Bisnis.com, JAKARTA – Kendati dihadapkan pada sejumlah risiko perlambatan, Indonesia diyakini dapat tumbuh 6% sepanjang 2015-2019. Pertumbuhan mulai tahun depan dinilai akan sangat bergantung pada langkah-langkah reformasi yang diimplementasikan Presiden Joko Widodo.
Laporan bertajuk Economic Outlook for Southeas Asia, China and India 2015 yang dirilis Sekretariat Association of Southeast Asian Nations (ASEAN) dan Organization for Economic Co-operation and Development (OECD) mengungkapkan bahwa pertumbuhan Indonesia bergantung pada implementasi reformasi pemerintahan baru.

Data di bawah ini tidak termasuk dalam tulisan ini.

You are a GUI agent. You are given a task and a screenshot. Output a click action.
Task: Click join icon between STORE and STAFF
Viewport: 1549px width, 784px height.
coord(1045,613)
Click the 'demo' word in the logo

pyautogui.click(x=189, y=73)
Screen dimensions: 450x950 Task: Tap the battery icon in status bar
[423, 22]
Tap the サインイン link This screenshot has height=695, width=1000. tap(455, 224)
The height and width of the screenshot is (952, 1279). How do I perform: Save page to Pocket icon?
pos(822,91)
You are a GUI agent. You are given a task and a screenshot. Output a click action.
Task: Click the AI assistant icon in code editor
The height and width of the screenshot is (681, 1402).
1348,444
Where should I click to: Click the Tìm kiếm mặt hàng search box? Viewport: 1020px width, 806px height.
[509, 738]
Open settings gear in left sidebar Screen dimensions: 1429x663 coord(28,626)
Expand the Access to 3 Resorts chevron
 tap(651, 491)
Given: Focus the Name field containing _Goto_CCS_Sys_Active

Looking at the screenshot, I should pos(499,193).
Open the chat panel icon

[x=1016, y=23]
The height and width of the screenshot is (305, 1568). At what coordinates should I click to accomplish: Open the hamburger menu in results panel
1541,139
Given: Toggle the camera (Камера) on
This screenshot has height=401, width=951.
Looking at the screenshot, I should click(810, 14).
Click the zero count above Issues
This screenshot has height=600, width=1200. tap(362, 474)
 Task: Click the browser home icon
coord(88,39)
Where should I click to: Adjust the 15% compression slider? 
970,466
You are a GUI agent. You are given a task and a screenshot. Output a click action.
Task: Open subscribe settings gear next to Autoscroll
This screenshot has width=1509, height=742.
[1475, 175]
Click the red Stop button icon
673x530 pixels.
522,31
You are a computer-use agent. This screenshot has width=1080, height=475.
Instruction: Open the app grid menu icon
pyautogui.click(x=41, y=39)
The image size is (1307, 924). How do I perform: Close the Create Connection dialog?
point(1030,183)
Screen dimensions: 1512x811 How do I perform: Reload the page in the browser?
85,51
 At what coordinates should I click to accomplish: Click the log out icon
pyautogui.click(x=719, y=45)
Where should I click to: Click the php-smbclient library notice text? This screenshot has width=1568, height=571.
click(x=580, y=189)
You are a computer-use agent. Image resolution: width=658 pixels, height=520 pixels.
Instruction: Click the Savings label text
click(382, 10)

“Perekonomian Indonesia tahun depan masih akan terdongkrak dari tingginya permintaan domestik dan implementasi reformasi kabinet pemerintahan Jokowi, pemangkasan subsidi bahan bakar misalnya,” ungkap laporan yang dipublikasikan Kamis (13/11/2014).
Meski konsumsi domestik tetap menjadi pendorong tertinggi pertumbuhan, Jokowi tetap didorong untuk memangkas BBM karena langkah tersebut merupakan asistensi negara untuk menciptakan program-program pembangunan masyarakat miskin.
Adapun, proyeksi rata-rata 6% tersebut lebih rendah dari rata-rata pertumbuhan Indonesia pada rentang 2011-2013 yaitu 6,2%. Dalam outlook yang dipublikasikan tahun lalu, ASEAN-OECD pun memproyeksikan Indonesia tumbuh rata-rata 6,0% tahun 2014-2018.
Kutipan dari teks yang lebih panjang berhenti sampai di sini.